Quilts, Old Kitchens, and the Social Geography of Gender at Nineteenth Century Sanitary Fairs
Early in the fall of 1863, a group of Brooklyn women organized the Sanitary Aid Society for the purpose of working to benefit Union soldiers. The purpose was to raise money to assist soldiers and their families through the sale of handmade items and refreshments.
The quilt making is a symbolic practice in America. Understanding the history of these common things in American life can leads us to know the relation between the making of objects and its meanings.
        One of the most important meaning is that the raise of the women conscious. Those party and organizations looks like just a part of social activities but actually were the external expression of female consciousness. In the kitchen or the quilt making party in the nineteen century not only shows the efficiency and the elegant of women but also shows the social status of women start getting close to men.

The Architecture of Racial Segregation
The Challenges of Preserving the Problematical Past/ Robert R. Weyeneth
Racial segregation happened after civil in 1960s. Even the constitution of the United States protects people’s rights; the life of black and white Americans were totally different at the racial segregation period. In this reading, whether we need to preserve buildings built under the racial segregation period.
The Jim Crow Laws between 1876 to 1965 rules the law against all colored races especially African Americans. The law rules that all public facilities need to be separated into different sections for white and colored people. The Jim Crow Law was not against the constitution because everything was only separated into two sections but still equal to each other. But the truth is that mostly white people can get better service and support. This difference makes African Americans suffering a worse condition educationally, economically, and socially.

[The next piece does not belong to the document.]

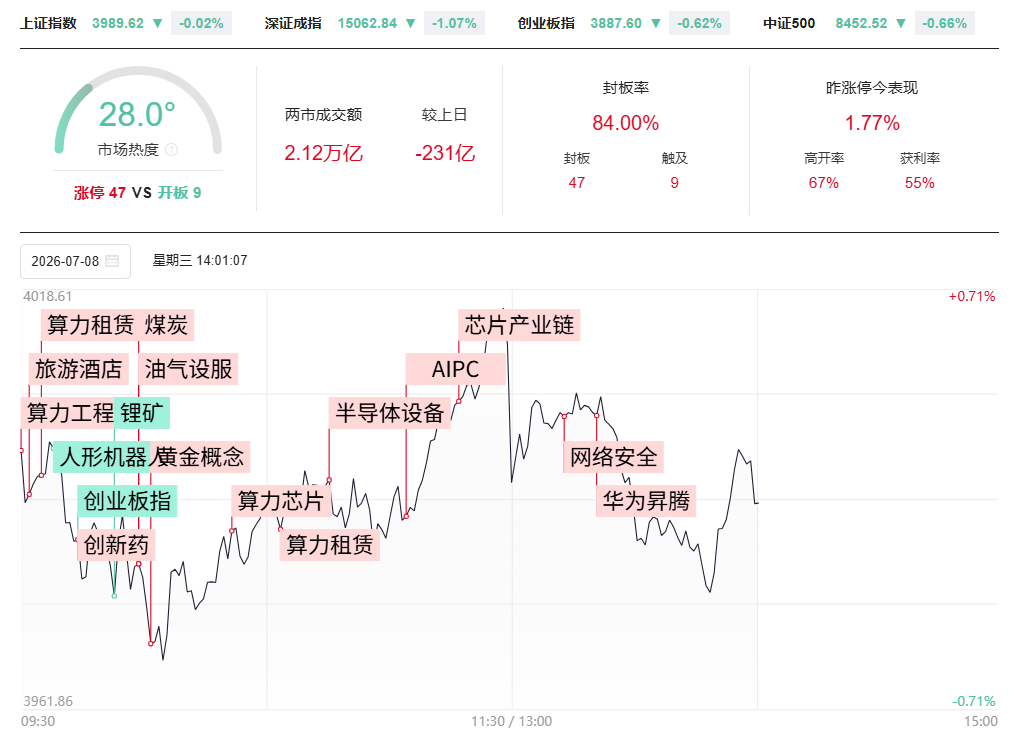Click the down arrow beside 上证指数 3989.62
The image size is (1016, 744).
[157, 23]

Racial segregation was established architecturally in two major ways: through architectural isolation and through architectural partitioning. Architectural isolation represented the enterprise of constructing and maintaining places that kept whites and blacks apart, isolated from one another. Architectural partitioning represented the effort to segregate within facilities that were shared by the races.

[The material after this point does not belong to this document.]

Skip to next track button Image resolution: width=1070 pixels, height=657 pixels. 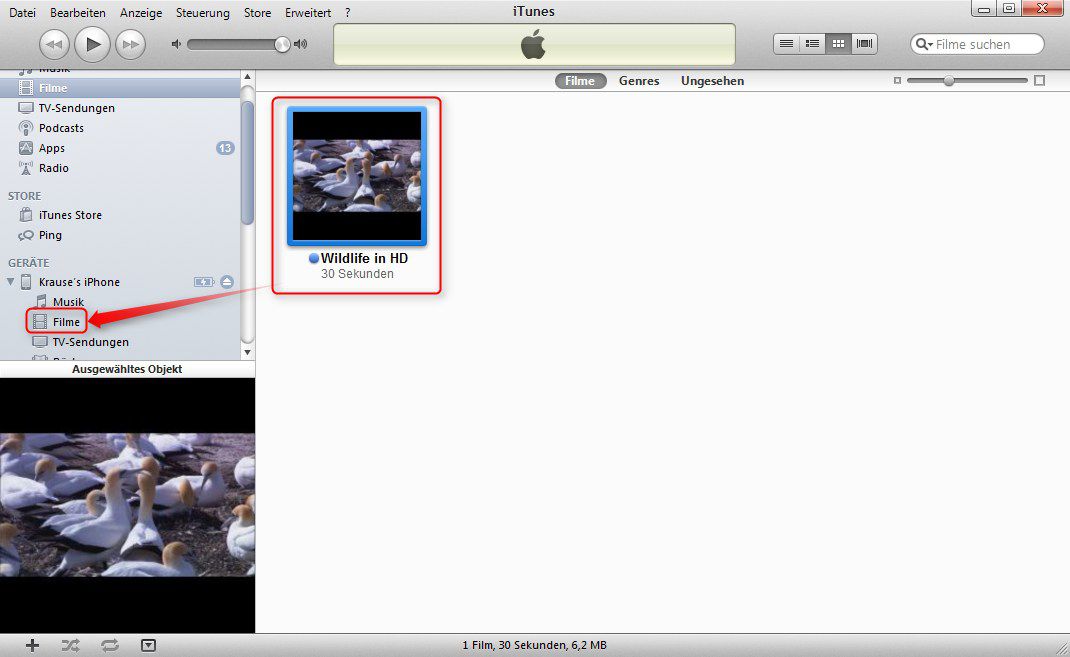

The values of preserving the architecture in the Jim Crow era are to let people understand about the race relations in that time and can be actually seeing the separate doors in one entrance. Thinking about how people were treated during that time should be a effective way to engage racial issues.

White and Black Landscapes in Eighteenth-Century Virginia
Dell Upton
In the second reading, author describes different point of view in an eighteen century plantation complex in Virginia. The complex was mainly designed according to owner’s needs. The big complex or mansion would be on the top of the hill and the slave house would be down the hill away from the main house.
From the view point of the white owner, everything is connected easily and close to his mansion. He can even build any new route to any places he wants. From the black people point of view, all the places are disconnect and inconvenient to move from one place to another.


Conclusion
The first two readings are about gender issue and the other two are about racial issue. All four readings are about the life of American under some sort of oppression and how do they respond to the environment. Using objects such as homespun, quilt, buildings, and slave houses to understand the life of people is an approach similar to archeology approach because they all starts with something small and tries to find out a bigger view. This week’s reading actually gave me a thought on researching about how to others feel when they see someone is wearing a top hat like the one assigned to me.(the object I got is a man’s top hat). What was the meaning of wearing that expensive top hat? Was it just a hat or people will consider the person who’s wearing it a wealthy man?